1)フリー・サープラスは保有契約に割り当てられた資産の市場価値であり、保有契約を維持するために必要となる資産の市場価値ではない。

2)必要資本 必要資本は株主への配当が制限され、保有契約負債の維持に必要とされる額を超えて保有契約に属する資産の市場価値である。

3)保有契約価値 保有契約価値は、確実性等価将来利益現価から、オプションと保証の時間価値、必要資本維持のための費用、非フィナンシャル・リスクに係る費用を控除することにより算出する。

オプションと保証の時間価値

オプションと保証の時間価値(Time Value of Financial Options and Guarantees)

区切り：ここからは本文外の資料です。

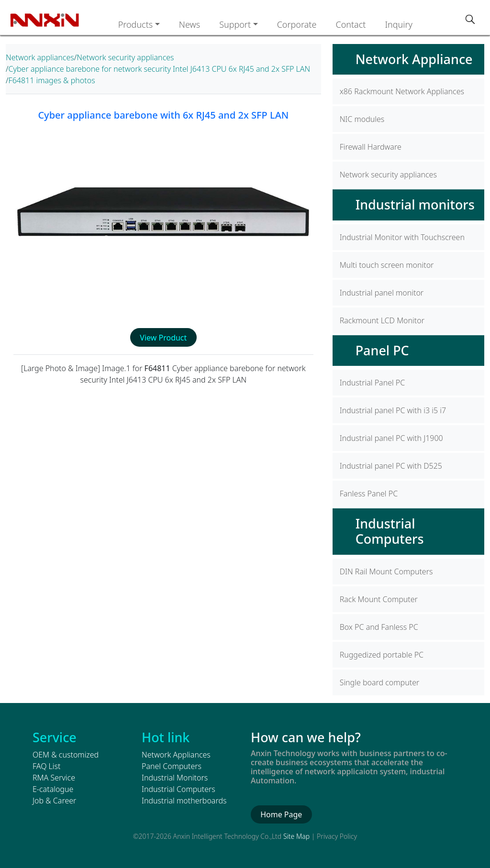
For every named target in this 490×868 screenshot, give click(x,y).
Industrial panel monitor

市場で取引されているオプション価格と整合的な前提に基づく確率論的手法を用いて計算されたオプションと保証の価値から、確実性等価利益現価に含まれるオプションと保証の価値を控除して求められる。具体的には、有配当契約の動的配当、変額商品の最低保証、予定利率変動型商品の予定利率最低保証、動的解約などのオプションおよび保証を計算対象とする。

必要資本維持のための費用

必要資本維持のための費用(Cost of Holding the Required Capital)

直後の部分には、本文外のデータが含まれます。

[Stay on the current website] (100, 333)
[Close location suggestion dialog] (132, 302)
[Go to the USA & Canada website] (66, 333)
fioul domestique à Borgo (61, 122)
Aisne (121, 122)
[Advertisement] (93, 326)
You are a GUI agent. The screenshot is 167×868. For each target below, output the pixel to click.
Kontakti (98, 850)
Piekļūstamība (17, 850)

保険会社では健全性維持のために負債の額を超えて必要資本を保有する必要がある。この必要資本に係る運用収益に対する税金と、必要資本に係る資産運用費用を合わせて必要資本維持のための費用とする。

非フィナンシャル・リスクに係る費用

非フィナンシャル・リスクに係る費用

EEV原則では、事業が抱える全てのリスクを勘案してEVを算出することと定められているため、ベスト・エスティメイト前提による保有契約価値やオプションと保証の時間価値に反映されないリスクに係る費用を、このような項目で特別に認識する必要がある。一般的には、死亡率の変動リスクや金利上昇時の選択的解約などのリスクは非フィナンシャル・リスクではあるが、ベスト・エスティメイト前提を適切に設定することによって追加的な費用調整は不要であると考えられている。非フィナンシャル・リスクに係る費用として認識する必要があるリスクとしては、オペレーショナル・リスクが挙げられる。

MCEV (市場整合的エンベディッド・バリュー)

MCEV(Market Consistent Embedded Value:市場整合的エンベディッド・バリュー)

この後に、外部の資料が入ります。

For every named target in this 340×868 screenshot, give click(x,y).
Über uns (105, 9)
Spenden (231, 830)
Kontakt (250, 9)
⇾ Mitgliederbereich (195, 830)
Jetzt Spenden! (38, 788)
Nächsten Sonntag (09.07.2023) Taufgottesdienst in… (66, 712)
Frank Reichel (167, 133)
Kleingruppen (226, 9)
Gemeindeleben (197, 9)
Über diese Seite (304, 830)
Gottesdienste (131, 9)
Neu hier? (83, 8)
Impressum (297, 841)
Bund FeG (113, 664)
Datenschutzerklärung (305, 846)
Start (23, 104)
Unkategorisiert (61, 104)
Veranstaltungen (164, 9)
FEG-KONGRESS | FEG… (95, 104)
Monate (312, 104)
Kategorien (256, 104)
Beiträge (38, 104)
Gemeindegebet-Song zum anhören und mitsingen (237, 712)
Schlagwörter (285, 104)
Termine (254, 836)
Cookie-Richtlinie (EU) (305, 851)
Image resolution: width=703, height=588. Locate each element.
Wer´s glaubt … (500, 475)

2008年6月に欧州主要保険会社のCFOフォーラムによって、生命保険会社の企業価値評価を市場と整合的に行うことや会社間の比較を容易にすることなどを目的としてMCEV原則が制定された。

MCEV原則によるEV算定手法は、よりリスクを反映した手法であり、個々の保険種類ごとにリスクをとらえ、市場取引されている商品価格と整合性を保つよう工夫されている。原則の中の定義によればMCEVは「対象事業における総リスクを十分に認識した上で、対象事業に割り当てられた資産から得られる分配可能利益の中の株主分の現在価値」であり、リスク測定やパラメータ推定においてはインプライド・ボラティリティを用いるなど、基準日時点における市場価格にカリブレートすることが求められる。MCEVは、対象事業に割り当てられたフリー・サープラス、必要資本、保有契約価値の3項目から構成される。

1)フリー・サープラス フリー・サープラスは保有契約に割り当てられた資産の市場価値であり、保有契約を維持するために必要となる資産の市場価値ではない。

2)必要資本 必要資本は株主への配当が制限され、保有契約負債の維持に必要とされる額を超えて保有契約に属する資産の市場価値である。

3)保有契約価値 保有契約価値は、確実性等価将来利益現価、TVFOG、フリクショナル・コスト、ヘッジ不能リスクに係る費用の4項目から構成され、確実性等価将来利益現価から他3項目を差し引いた額として算出される。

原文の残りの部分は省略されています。